By Lavinia Piemontese

This paper proposes a new approach for quantifying the economic cost of hidden economies. I specifically apply the method to the case of mafia racketeering in Northern Italy, and in so doing, provide the first explicit estimate of the economic cost of mafia spread in this area. I show both theoretically and empirically that acts of extortion imposed on certain firms are linked to resource misallocation. I quantify the share of output that the mafia extorts from firms, which ranges between 0.5 and 5 percent of firm-level output for the taxed firms. I then consider what these estimates imply and find that between 2000 and 2012, the Northern Italian economy suffered an aggregate loss of approximately 2.5 billion Euros. Quite remarkably, only one-fourth of this cost consists of the aggregate transfer to the mafia. The remaining three-fourths corresponds to the contraction of production due to misallocation.

Lyon, France: University of Lyon, 2021. 56p.

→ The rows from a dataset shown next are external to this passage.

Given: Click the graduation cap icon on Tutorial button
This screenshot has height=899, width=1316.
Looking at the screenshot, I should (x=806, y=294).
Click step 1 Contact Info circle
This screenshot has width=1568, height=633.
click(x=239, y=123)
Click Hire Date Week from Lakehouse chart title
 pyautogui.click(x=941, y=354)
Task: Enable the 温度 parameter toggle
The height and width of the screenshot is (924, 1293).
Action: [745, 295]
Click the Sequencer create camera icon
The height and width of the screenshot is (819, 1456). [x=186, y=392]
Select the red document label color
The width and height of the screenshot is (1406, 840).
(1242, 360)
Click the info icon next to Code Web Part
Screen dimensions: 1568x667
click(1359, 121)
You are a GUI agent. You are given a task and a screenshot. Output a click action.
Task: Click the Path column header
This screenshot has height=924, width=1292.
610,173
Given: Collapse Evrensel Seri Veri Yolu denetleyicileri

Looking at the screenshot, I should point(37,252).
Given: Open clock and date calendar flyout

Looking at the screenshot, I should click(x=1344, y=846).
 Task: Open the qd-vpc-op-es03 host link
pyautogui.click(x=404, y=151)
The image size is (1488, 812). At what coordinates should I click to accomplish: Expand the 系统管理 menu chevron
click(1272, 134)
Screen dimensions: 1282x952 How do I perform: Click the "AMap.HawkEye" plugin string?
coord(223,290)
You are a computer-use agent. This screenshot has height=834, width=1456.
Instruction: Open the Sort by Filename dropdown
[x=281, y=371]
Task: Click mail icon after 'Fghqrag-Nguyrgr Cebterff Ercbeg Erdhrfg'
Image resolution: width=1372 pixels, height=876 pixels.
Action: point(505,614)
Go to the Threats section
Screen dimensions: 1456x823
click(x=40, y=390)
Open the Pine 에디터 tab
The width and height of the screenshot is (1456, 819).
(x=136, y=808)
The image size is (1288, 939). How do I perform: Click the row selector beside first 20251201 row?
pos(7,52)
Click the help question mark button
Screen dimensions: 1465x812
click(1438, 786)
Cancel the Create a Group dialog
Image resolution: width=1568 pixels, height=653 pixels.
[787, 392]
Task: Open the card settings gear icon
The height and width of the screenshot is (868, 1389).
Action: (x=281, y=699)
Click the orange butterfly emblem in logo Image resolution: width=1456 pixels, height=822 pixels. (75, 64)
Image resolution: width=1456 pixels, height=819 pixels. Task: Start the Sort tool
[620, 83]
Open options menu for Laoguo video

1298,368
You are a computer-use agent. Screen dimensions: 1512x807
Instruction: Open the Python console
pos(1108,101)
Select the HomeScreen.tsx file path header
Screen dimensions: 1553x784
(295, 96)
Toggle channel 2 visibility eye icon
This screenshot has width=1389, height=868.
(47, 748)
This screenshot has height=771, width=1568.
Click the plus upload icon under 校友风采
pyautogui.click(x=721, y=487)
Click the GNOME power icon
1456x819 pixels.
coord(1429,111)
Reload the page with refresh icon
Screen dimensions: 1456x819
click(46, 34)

La Familia Drug Cartel: Implications for U.S.-Mexican Security

By George W. Grayson

La Familia Michoacana burst onto the national stage on September 6, 2006, when ruffians crashed into the seedy Sol y Sombra nightclub in Uruapan, Michoacán, and fired shots into the air. They screamed at the revelers to lie down, ripped open a plastic bag, and lobbed five human heads onto the beer-stained black and white dance floor. The day before these macabre pyrotechnics, the killers seized their prey from a mechanic’s shop and hacked off their heads with bowie knives while the men writhed in pain. “You don’t do something like that unless you want to send a big message,” said a U.S. law-enforcement official, speaking on condition of anonymity about an act of human depravity that would “cast a pall over the darkest nooks of hell.” The desperados left behind a note hailing their act as “divine justice,” adding that: "The Family doesn't kill for money; it doesn't kill women; it doesn't kill innocent people; only those who deserve to die, die. Everyone should know . . . this is divine justice.” While claiming to do the “Lord’s work,” the ruthless leaders of this syndicate have emerged as the dominant exporter of methamphetamines to the United States, even as they control scores of municipalities in Michoacán and neighboring states.

Carlisle, PA: U.S. Army War College Press, 2010. 128p.